(JAMAICA OBSERVER) Tourism Minister Edmund Bartlett says 2018 is poised to be another excellent year for Jamaica’s cruise ship sector, with vessels from the world’s largest cruise companies expected to call at the island’s main ports.
Carnival, Royal Caribbean and Norwegian cruise lines have all committed to having some of their biggest ships calling at Falmouth, Ocho Rios and Montego Bay, solidifying Jamaica as a first-choice cruise destination.
A total of 1.92 million cruise passengers visited the island last year, up 11 per cent from 1.65 million in 2016. In addition, spending per visitor increased to US$91.67, from US$90.24.
“We did very well in 2017, and there’s every reason to believe that 2018 will be another banner year for the cruise-shipping sector,” Bartlett said in a recent interview with JIS News.
“When you look at Carnival, Royal Caribbean and Norwegian, you are looking at the companies that control close to 80 per cent of the cruise market space,” he pointed out.
Bartlett said that Jamaica has all the ingredients to dominate the global cruise-shipping market and should do very well throughout the season.
“Don’t just take my word for it; just look at what the cruise-shipping heads have been saying about Jamaica,” he noted, citing strong support from Carnival owner Mickey Arison.
Bartlett said that on a recent trip to Miami, Florida, where a Jamaican delegation met with Arison and his team, “the endorsement we got couldn’t have been any louder”.
“The owner of the largest cruise company in the world and the man responsible for eight luxury liners with a capacity of 6,000 passengers or more, which are currently under construction, did not mince words when referring to Jamaica as one of the best and most diversified destinations in the world,” he told JIS News.
“We have already seen where the Carnival Horizon, the company’s newest and biggest ship, has joined its sister ship, the Carnival Vista, on the Ocho Rios side of things while Falmouth has been steadily bracing itself for the Royal Caribbean’s Oasis-style vessels,” he pointed out.
Bartlett told JIS News that Jamaica has also received commendations from other cruise officials on the positive direction of the island’s tourism sector and the country’s “willingness” to engage its international travel partners.
“We like to engage our cruise partners in dialogue, so we know we are on the same page. We talk to them about the need for more port expansion… berthing spaces and so on,” he pointed out.

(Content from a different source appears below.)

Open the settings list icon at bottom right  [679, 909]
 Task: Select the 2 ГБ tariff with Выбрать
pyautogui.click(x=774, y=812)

“The Falmouth port, in particular, has been well received and is in line to attract all the major megaliners. The fact that some other destinations do not have existing port facilities and have to tender their ships, bode well for our future,” he said.
During the Miami visit, Arison, who is also the owner of National Basketball Association (NBA) team Miami Heat, told the Jamaican delegation that the cruise industry is currently growing at a rate of one new ship every 45 days, with Carnival producing four new ships per year.
He said that Carnival is looking forward to Jamaica being able to receive its newest mega ships, of the Excellence Class, which are each valued at around US$1 billion and are slated to enter into service soon.
Arison said there is strong interest from German visitors in Jamaica, with Carnival’s European cruise subsidiary, AIDA, strategically poised for further growth.
At the same time, president of the National Cruise Council, Michael Belnavis, told JIS News that with cruise shipping “getting bigger by the day”, Jamaica should position itself to fully capitalise on “an amazingly huge” market.
He noted that cruise ship companies have been building more elaborate vessels in a bid to win passengers, adding such features as robotic bartenders, go-kart courses and laser tag arenas.
“I just saw a Gallup poll that showed that six in 10 Americans took a vacation in 2017, and cruising is becoming an increasingly popular vacation choice,” Belnavis said.
“To capture that traffic, cruise lines are coming up with unique ways to stand out from one another by building luxury ships with unusual features. It says a lot about Jamaica when they see it fit to send their luxury cruise lines to our shores,” he noted.
Belnavis, who is also the Mayor of St Ann’s Bay, said the Port Authority of Jamaica must be commended for the work it has been doing in improving the aesthetic appeal of the resort towns, noting that “we have to ensure that the facilities remain first-class and up to par”.
“It is one thing to go out there in the market and get the visitors, but it is another to ensure that they are satisfied and impressed with our offerings,” he added.